Lehrer geben Gratis-Nachhilfe "Nicht genügend"
Von Elias Natmessnig
Die von der SPÖ eingeführte Gratis-Nachhilfe sorgt unter Wiener Lehrern für Aufruhr. Wie berichtet, werden ab Herbst Problemschüler in den Pflichtschulen besonders gefördert. 20 Millionen Euro will die Stadt dafür ausgeben. Gleichzeitig hat der Bund die Bezahlung von Zusatzstunden gestrichen. Das führt im ungünstigsten Fall dazu, dass an einigen Schulen sogar weniger Stunden als bisher zur Verfügung stehen.
Unter Lehrern ist das Nachhilfe-Paket umstritten. "Mir wurde eine Zusatzstunde am Vormittag gestrichen. Dafür soll ich jetzt am Nachmittag mir völlig fremden Kindern Nachhilfe-Unterricht geben", erzählt eine Lehrerin, die seit 35 Jahren im Dienst ist. Dazu komme, dass die Schule zwar um 12 Uhr ende, der Förderunterricht erst um 14 Uhr beginne. "Dazwischen darf ich mich still beschäftigen", sagt die Lehrerin.

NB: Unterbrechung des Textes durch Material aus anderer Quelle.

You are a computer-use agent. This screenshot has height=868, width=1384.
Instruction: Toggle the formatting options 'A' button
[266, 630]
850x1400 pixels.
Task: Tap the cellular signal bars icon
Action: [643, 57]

In einer Halbtagsvolksschule wiederum wird der Nachhilfe-Unterricht am Vormittag durchgeführt – und dafür andere Förderungen gestrichen. "Ich verliere meine eigene Förderstunde, damit ich dann fremden Kindern die Nachhilfe geben kann", sagt eine Lehrerin. Wobei das keine Nachhilfe sei: "Das läuft auf eine Aufgabenhilfe hinaus."
Umverteilung
Lehrergewerkschafter Stephan Maresch bekommt derzeit viele Anrufe: "Es brodelt unter den Kollegen, keine Frage." Grundsätzlich sei es gut, dass die Stadt Geld in die Hand nehme. Die Umsetzung sei aber verbesserungswürdig. Denn jede Schule bekomme pro Klasse eine Nachhilfe-Förderstunde. Für weitere Nachhilfestunden für Problemschüler muss die Schule Bedarf anmelden.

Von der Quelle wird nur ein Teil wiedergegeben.